Another option to combat issues with burn-through is to use a copper backing bar when MIG welding sheet metal. This involves placing or clamping a copper bar on the back side of the welded area, which helps dissipate heat faster than atmospheric cooling alone.
Tip 4: Keep travel speeds high
Another factor that helps minimize burn-through, warpage and distortion on sheet metal is keeping a fast travel speed and a small bead during welding. Using a slower travel speed means dwelling longer in an area, causing heat to build up.
Operators should always use stringer beads (not weave) and use the fastest travel speed possible to maintain a good bead profile.

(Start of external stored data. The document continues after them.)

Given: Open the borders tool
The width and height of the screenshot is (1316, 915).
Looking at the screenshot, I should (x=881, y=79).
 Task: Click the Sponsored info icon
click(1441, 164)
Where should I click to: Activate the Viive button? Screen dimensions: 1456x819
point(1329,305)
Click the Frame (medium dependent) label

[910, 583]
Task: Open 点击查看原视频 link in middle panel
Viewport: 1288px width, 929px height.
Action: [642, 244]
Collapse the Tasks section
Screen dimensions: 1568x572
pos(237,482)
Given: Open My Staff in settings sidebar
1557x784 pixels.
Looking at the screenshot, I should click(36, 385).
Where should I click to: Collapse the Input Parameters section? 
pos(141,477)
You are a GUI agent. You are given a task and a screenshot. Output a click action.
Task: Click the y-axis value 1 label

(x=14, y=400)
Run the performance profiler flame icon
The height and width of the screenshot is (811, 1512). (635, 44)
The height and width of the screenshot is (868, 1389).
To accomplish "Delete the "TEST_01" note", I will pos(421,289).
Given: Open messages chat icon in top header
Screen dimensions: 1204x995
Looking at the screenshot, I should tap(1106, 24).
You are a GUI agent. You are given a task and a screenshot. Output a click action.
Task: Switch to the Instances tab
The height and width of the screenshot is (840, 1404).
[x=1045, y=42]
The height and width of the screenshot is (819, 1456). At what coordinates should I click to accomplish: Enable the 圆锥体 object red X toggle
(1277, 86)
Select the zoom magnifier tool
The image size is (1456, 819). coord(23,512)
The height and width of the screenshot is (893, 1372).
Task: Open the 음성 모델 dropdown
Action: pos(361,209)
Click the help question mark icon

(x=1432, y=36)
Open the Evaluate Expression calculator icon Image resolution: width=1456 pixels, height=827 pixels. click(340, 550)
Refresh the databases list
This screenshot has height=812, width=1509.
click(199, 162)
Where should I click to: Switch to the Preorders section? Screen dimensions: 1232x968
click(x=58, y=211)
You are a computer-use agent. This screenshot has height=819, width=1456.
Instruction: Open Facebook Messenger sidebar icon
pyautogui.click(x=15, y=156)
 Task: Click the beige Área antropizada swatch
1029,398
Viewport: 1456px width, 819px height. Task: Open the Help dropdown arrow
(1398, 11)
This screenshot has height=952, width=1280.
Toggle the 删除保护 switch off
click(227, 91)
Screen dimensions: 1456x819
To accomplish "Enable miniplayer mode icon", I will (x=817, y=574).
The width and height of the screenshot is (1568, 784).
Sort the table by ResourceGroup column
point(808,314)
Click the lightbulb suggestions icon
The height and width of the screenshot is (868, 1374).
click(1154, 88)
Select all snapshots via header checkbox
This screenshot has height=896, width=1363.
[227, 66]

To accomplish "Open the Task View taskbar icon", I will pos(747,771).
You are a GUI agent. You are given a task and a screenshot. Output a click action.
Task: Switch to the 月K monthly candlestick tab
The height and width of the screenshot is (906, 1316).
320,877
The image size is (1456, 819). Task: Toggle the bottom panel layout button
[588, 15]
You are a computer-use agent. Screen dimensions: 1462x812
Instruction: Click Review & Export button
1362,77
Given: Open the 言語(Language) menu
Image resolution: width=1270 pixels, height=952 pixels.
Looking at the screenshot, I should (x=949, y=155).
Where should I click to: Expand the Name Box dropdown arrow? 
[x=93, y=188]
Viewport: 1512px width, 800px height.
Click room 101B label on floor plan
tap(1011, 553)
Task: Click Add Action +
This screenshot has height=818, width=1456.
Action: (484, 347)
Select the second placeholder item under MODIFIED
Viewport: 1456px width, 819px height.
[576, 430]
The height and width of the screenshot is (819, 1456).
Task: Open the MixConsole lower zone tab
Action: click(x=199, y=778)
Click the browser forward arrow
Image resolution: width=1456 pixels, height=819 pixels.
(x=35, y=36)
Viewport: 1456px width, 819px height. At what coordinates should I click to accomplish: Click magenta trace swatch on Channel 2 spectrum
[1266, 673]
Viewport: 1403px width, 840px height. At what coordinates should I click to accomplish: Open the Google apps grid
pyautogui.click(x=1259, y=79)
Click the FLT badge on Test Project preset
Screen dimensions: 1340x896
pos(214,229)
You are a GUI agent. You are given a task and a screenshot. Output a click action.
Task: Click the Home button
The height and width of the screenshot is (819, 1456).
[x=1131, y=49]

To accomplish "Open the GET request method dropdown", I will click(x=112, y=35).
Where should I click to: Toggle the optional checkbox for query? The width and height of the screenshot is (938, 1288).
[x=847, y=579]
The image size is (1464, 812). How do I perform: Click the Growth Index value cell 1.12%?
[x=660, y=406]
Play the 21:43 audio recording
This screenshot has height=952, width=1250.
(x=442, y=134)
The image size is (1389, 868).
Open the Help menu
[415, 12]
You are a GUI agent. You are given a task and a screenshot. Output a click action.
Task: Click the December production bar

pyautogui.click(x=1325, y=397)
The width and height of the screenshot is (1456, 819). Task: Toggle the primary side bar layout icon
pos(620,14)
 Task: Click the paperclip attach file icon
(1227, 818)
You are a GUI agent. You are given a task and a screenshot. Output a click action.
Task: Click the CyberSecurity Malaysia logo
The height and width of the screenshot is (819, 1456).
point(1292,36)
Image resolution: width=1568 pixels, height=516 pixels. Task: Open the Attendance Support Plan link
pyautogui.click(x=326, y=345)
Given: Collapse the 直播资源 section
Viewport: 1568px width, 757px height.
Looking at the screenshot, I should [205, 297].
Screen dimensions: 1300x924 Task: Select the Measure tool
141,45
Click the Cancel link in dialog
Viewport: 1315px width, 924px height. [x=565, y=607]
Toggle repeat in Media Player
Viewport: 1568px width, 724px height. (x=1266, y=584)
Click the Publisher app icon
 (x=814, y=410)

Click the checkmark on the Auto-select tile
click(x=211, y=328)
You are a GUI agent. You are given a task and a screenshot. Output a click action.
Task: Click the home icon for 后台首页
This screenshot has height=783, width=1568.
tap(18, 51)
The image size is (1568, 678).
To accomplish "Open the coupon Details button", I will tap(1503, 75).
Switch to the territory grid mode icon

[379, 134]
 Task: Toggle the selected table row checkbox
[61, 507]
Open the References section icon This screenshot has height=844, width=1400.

Backstepping techniques should be avoided, as they slow travel speeds, increasing heat input and distortion. Pulsed MIG welding is recommended because it provides the ability for a fast travel speed, especially compared to other welding processes that may be used to weld aluminum sheet metal.
Tip 5: Use weld bead sequences
Bead sequences can be greatly affected by the part geometry and fixturing in use. Using weld bead sequences, such as intermittent welds, rather than a constant weld bead, can help offset distortion and warping.
When possible, weld beads in any low heat sinking areas first, to minimize burn-through. Also, it can help to spread the weld sequence around the part to reduce the localized heating in one area. Another option is to make short welds in one direction, starting the next weld behind the beginning of the previous bead. This helps reduce heat buildup while still allowing operators to weld in one direction.
Avoid common problems with sheet metal
MIG welding aluminum sheet metal leaves little room for error. Taking steps to reduce the heat input, keeping travel speeds high, and ensuring there are no gaps in part fit-up can help reduce the risk of burn-through, warpage and distortion. This helps manufacturing operations reduce rework and costs for optimized productivity.